It was not immediately clear who was behind the attack in Dera Bugti, about 180 miles east of Quetta, where a long-running conflict between tribal militants and security forces has been escalating in recent months.

Abdul Samad Lasi, the district chief, said most of the casualties of the attack on the bus were women and children who were travelling from Dera Bugti to the nearby town of Rakhni. Rescuers were transporting the dead and injured to hospitals.

Lasi blamed fighters of a local tribal militant chief, Nawab Akbar Bugti, for laying mines in the area that he said often claimed civilian lives.

"Bugti's people have planted hundreds of mines on dirt roads in various parts of Dera Bugti to target our security forces. We have cleared the mines in many areas, but they keep adding them," he said.

Akbar Bugti and his spokesman could not immediately be reached for comment.
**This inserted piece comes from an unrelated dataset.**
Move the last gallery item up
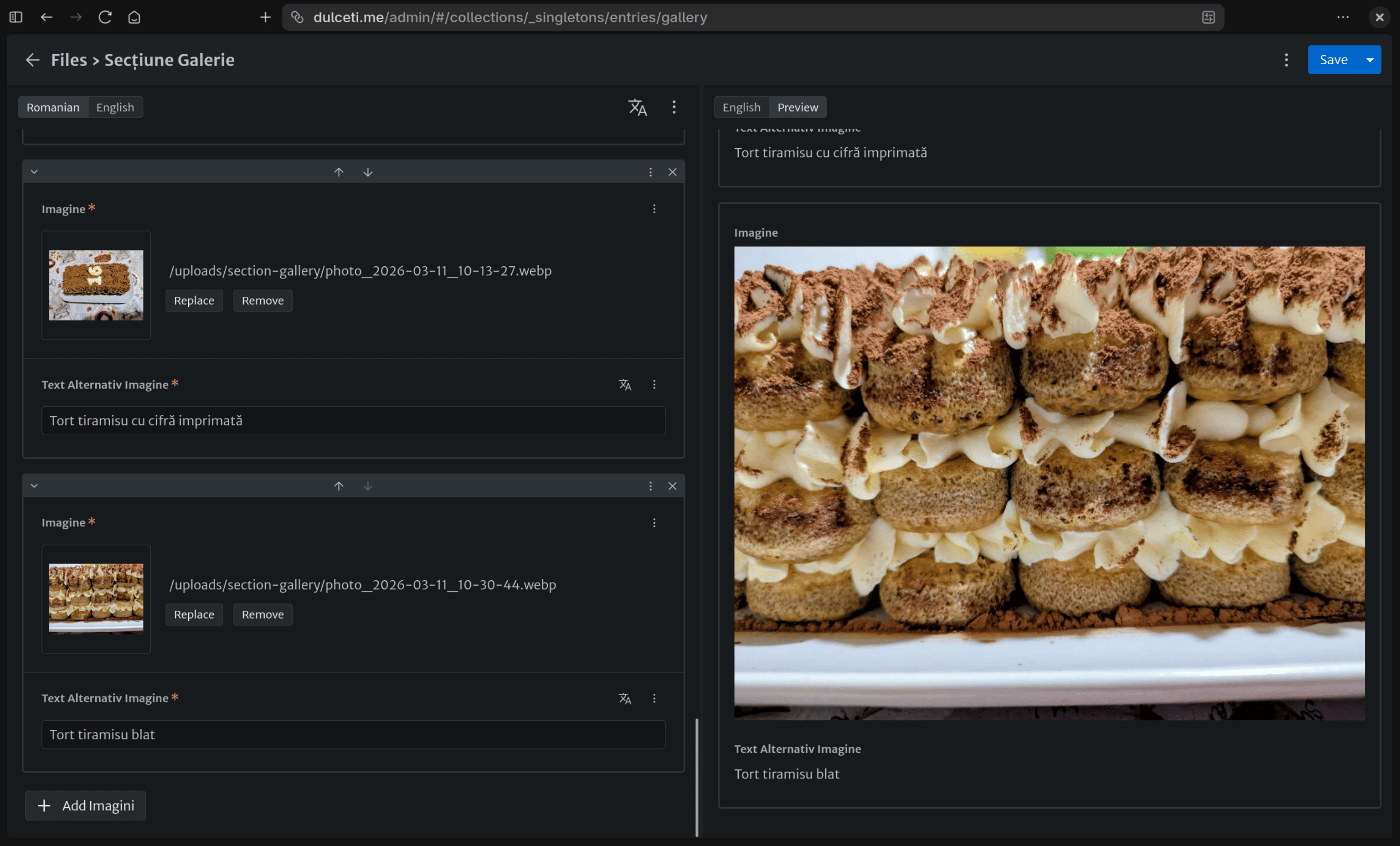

They often accuse security forces of rights abuses and killing civilians in heavy-handed military action.

Baluchistan has been wracked by bombings, rocket attacks and landmine blasts in recent years and the violence has been increasing. On 5 Februar, a bomb explosion killed 13 people on a bus near Quetta, the capital of Baluchistan. There was no claim of responsibility for that attack.

Ethnic Baluch tribal leaders like Akbar Bugti are demanding increased royalties for resources extracted from their territory. Baluchistan is Pakistan's poorest province but has its principal reserves of natural gas. Tribesmen often attack security forces and gas plants and pipelines.

Tribesmen also oppose moves to establish new garrisons, which the government says are needed to bolster security in the region.

The unrest in Baluchistan's tribal areas has raised fears of a repeat of violence that rocked the province in the 1970s, when thousands died in a large-scale military operation against rebellious tribesmen.